▸ **Directive**
Write out each of the rows below word for word, leaving out the pictures.

____

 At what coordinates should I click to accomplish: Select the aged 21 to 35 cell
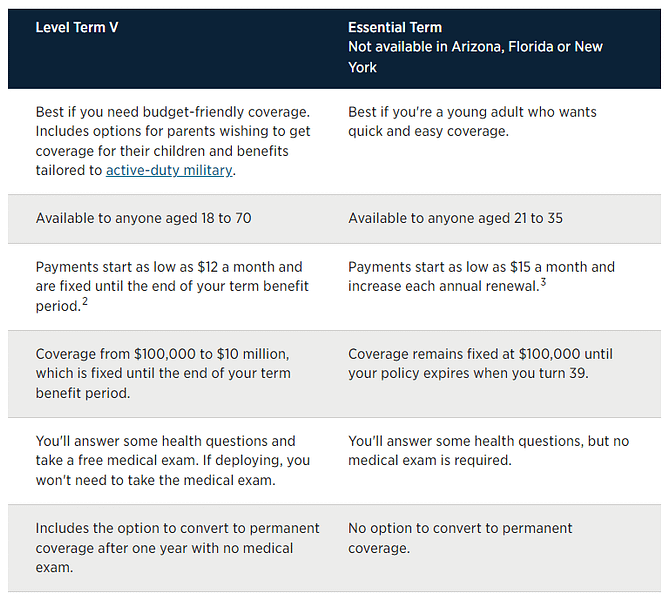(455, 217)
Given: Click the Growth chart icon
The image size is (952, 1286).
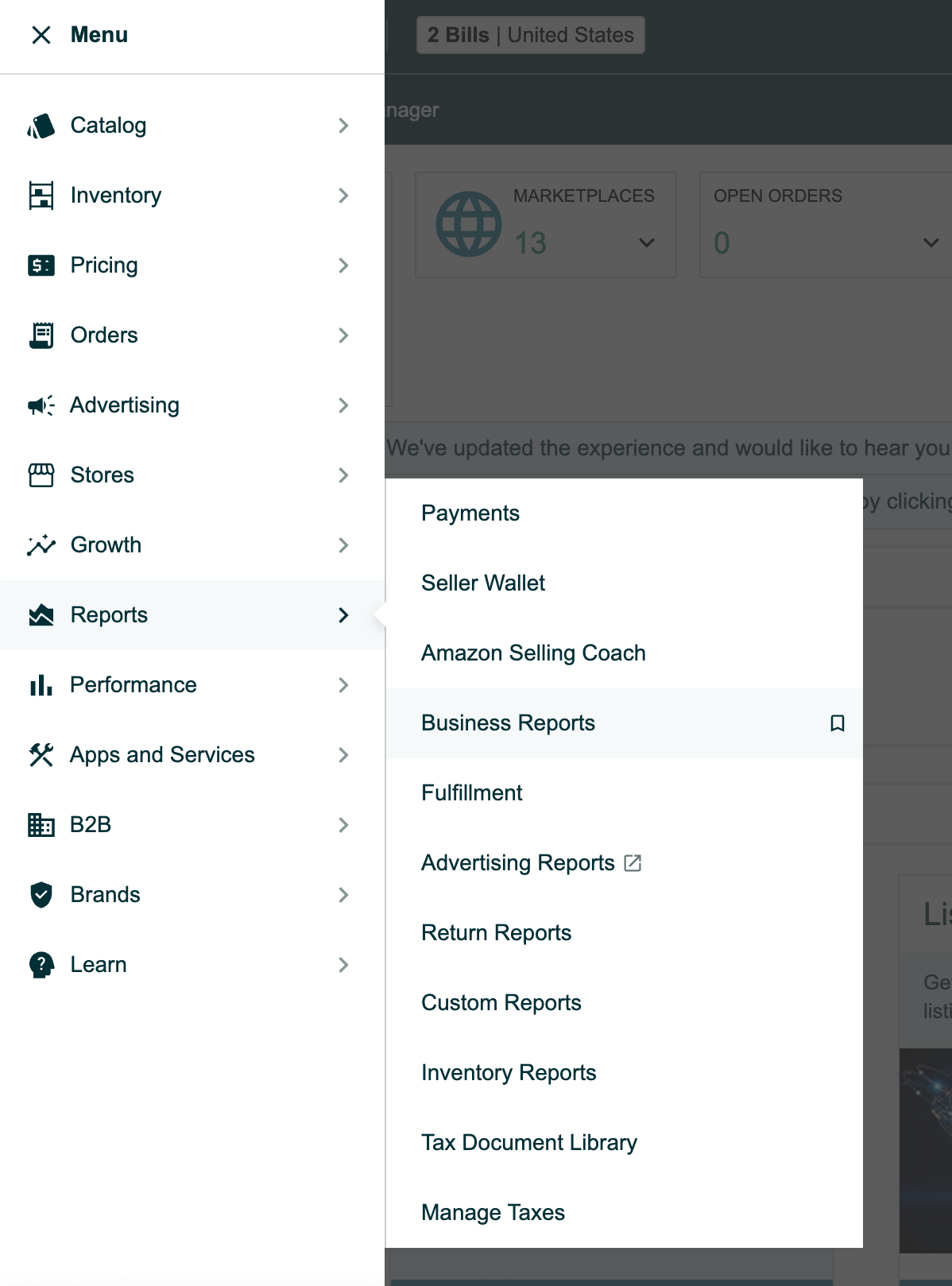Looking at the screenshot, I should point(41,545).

____

▸ **Exercise solution**
 At what coordinates should I click to accomplish: Select the aged 21 to 35 cell
(455, 217)
Given: Click the Growth chart icon
The image size is (952, 1286).
Looking at the screenshot, I should point(41,545).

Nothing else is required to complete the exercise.